Work required:
The whole listing that follows should be printed again, unchanged.

(Supplied records)

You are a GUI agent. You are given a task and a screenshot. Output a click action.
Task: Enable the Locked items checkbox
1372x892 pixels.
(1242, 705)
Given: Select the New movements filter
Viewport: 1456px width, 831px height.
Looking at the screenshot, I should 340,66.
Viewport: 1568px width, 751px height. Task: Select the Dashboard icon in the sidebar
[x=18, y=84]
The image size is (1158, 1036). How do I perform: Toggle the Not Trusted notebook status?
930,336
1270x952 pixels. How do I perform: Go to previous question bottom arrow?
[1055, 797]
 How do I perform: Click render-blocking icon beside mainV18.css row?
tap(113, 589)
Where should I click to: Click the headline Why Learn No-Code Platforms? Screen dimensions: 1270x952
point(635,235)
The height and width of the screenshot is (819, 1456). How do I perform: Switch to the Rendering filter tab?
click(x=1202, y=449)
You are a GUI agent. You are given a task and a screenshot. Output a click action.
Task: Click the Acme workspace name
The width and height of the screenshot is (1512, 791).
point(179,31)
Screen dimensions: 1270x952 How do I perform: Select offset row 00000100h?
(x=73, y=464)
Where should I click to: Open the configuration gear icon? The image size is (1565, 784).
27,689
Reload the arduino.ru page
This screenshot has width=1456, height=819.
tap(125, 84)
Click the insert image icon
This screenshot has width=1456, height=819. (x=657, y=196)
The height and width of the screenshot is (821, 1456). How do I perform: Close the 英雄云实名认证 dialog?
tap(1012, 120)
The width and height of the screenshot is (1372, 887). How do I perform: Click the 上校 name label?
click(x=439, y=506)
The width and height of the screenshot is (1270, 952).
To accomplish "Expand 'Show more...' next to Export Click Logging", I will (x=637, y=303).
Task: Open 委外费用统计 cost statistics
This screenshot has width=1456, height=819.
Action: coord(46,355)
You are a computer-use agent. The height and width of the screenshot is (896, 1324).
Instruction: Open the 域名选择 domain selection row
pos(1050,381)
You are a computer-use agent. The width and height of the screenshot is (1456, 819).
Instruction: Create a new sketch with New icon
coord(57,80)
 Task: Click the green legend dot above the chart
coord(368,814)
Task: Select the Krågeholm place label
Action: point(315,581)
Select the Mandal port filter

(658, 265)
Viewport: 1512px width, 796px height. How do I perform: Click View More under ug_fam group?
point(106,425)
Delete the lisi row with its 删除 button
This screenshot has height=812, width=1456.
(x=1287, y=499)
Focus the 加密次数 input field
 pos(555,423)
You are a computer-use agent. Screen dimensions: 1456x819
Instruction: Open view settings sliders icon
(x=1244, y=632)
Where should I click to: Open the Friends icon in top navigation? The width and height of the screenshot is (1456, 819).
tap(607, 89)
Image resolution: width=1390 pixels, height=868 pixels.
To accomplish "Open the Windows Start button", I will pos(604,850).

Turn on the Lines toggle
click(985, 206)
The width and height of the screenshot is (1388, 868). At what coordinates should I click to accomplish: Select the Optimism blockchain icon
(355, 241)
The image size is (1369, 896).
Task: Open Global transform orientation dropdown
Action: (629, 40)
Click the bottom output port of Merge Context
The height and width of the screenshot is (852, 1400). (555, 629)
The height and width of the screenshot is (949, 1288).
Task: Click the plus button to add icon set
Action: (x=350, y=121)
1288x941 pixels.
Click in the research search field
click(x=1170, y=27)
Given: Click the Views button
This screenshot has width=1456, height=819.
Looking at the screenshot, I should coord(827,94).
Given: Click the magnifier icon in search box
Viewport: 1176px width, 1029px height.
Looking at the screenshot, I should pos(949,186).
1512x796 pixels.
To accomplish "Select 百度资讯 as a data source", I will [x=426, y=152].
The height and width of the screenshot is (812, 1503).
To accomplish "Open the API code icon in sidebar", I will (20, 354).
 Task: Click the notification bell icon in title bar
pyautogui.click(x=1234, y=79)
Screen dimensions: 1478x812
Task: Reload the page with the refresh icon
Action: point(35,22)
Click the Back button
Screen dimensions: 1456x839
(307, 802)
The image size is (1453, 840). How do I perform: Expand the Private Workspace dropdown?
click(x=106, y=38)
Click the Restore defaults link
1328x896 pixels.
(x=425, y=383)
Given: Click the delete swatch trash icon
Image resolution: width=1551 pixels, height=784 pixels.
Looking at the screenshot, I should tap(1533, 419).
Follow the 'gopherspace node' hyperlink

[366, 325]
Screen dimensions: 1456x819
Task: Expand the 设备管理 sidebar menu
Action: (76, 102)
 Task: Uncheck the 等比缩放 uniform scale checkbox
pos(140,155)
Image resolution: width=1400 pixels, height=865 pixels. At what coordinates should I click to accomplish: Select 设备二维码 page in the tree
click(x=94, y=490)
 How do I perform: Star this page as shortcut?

(End Supplied records)

Result:
You are a GUI agent. You are given a task and a screenshot. Output a click action.
Task: Enable the Locked items checkbox
1372x892 pixels.
(1242, 705)
Given: Select the New movements filter
Viewport: 1456px width, 831px height.
Looking at the screenshot, I should 340,66.
Viewport: 1568px width, 751px height. Task: Select the Dashboard icon in the sidebar
[x=18, y=84]
The image size is (1158, 1036). How do I perform: Toggle the Not Trusted notebook status?
930,336
1270x952 pixels. How do I perform: Go to previous question bottom arrow?
[1055, 797]
 How do I perform: Click render-blocking icon beside mainV18.css row?
tap(113, 589)
Where should I click to: Click the headline Why Learn No-Code Platforms? Screen dimensions: 1270x952
point(635,235)
The height and width of the screenshot is (819, 1456). How do I perform: Switch to the Rendering filter tab?
click(x=1202, y=449)
You are a GUI agent. You are given a task and a screenshot. Output a click action.
Task: Click the Acme workspace name
The width and height of the screenshot is (1512, 791).
point(179,31)
Screen dimensions: 1270x952 How do I perform: Select offset row 00000100h?
(x=73, y=464)
Where should I click to: Open the configuration gear icon? The image size is (1565, 784).
27,689
Reload the arduino.ru page
This screenshot has width=1456, height=819.
tap(125, 84)
Click the insert image icon
This screenshot has width=1456, height=819. (x=657, y=196)
The height and width of the screenshot is (821, 1456). How do I perform: Close the 英雄云实名认证 dialog?
tap(1012, 120)
The width and height of the screenshot is (1372, 887). How do I perform: Click the 上校 name label?
click(x=439, y=506)
The width and height of the screenshot is (1270, 952).
To accomplish "Expand 'Show more...' next to Export Click Logging", I will (x=637, y=303).
Task: Open 委外费用统计 cost statistics
This screenshot has width=1456, height=819.
Action: coord(46,355)
You are a computer-use agent. The height and width of the screenshot is (896, 1324).
Instruction: Open the 域名选择 domain selection row
pos(1050,381)
You are a computer-use agent. The width and height of the screenshot is (1456, 819).
Instruction: Create a new sketch with New icon
coord(57,80)
 Task: Click the green legend dot above the chart
coord(368,814)
Task: Select the Krågeholm place label
Action: point(315,581)
Select the Mandal port filter

(658, 265)
Viewport: 1512px width, 796px height. How do I perform: Click View More under ug_fam group?
point(106,425)
Delete the lisi row with its 删除 button
This screenshot has height=812, width=1456.
(x=1287, y=499)
Focus the 加密次数 input field
 pos(555,423)
You are a computer-use agent. Screen dimensions: 1456x819
Instruction: Open view settings sliders icon
(x=1244, y=632)
Where should I click to: Open the Friends icon in top navigation? The width and height of the screenshot is (1456, 819).
tap(607, 89)
Image resolution: width=1390 pixels, height=868 pixels.
To accomplish "Open the Windows Start button", I will pos(604,850).

Turn on the Lines toggle
click(985, 206)
The width and height of the screenshot is (1388, 868). At what coordinates should I click to accomplish: Select the Optimism blockchain icon
(355, 241)
The image size is (1369, 896).
Task: Open Global transform orientation dropdown
Action: (629, 40)
Click the bottom output port of Merge Context
The height and width of the screenshot is (852, 1400). (555, 629)
The height and width of the screenshot is (949, 1288).
Task: Click the plus button to add icon set
Action: (x=350, y=121)
1288x941 pixels.
Click in the research search field
click(x=1170, y=27)
Given: Click the Views button
This screenshot has width=1456, height=819.
Looking at the screenshot, I should coord(827,94).
Given: Click the magnifier icon in search box
Viewport: 1176px width, 1029px height.
Looking at the screenshot, I should pos(949,186).
1512x796 pixels.
To accomplish "Select 百度资讯 as a data source", I will [x=426, y=152].
The height and width of the screenshot is (812, 1503).
To accomplish "Open the API code icon in sidebar", I will (20, 354).
 Task: Click the notification bell icon in title bar
pyautogui.click(x=1234, y=79)
Screen dimensions: 1478x812
Task: Reload the page with the refresh icon
Action: point(35,22)
Click the Back button
Screen dimensions: 1456x839
(307, 802)
The image size is (1453, 840). How do I perform: Expand the Private Workspace dropdown?
click(x=106, y=38)
Click the Restore defaults link
1328x896 pixels.
(x=425, y=383)
Given: Click the delete swatch trash icon
Image resolution: width=1551 pixels, height=784 pixels.
Looking at the screenshot, I should tap(1533, 419).
Follow the 'gopherspace node' hyperlink

[366, 325]
Screen dimensions: 1456x819
Task: Expand the 设备管理 sidebar menu
Action: (76, 102)
 Task: Uncheck the 等比缩放 uniform scale checkbox
pos(140,155)
Image resolution: width=1400 pixels, height=865 pixels. At what coordinates should I click to accomplish: Select 设备二维码 page in the tree
click(x=94, y=490)
 How do I perform: Star this page as shortcut?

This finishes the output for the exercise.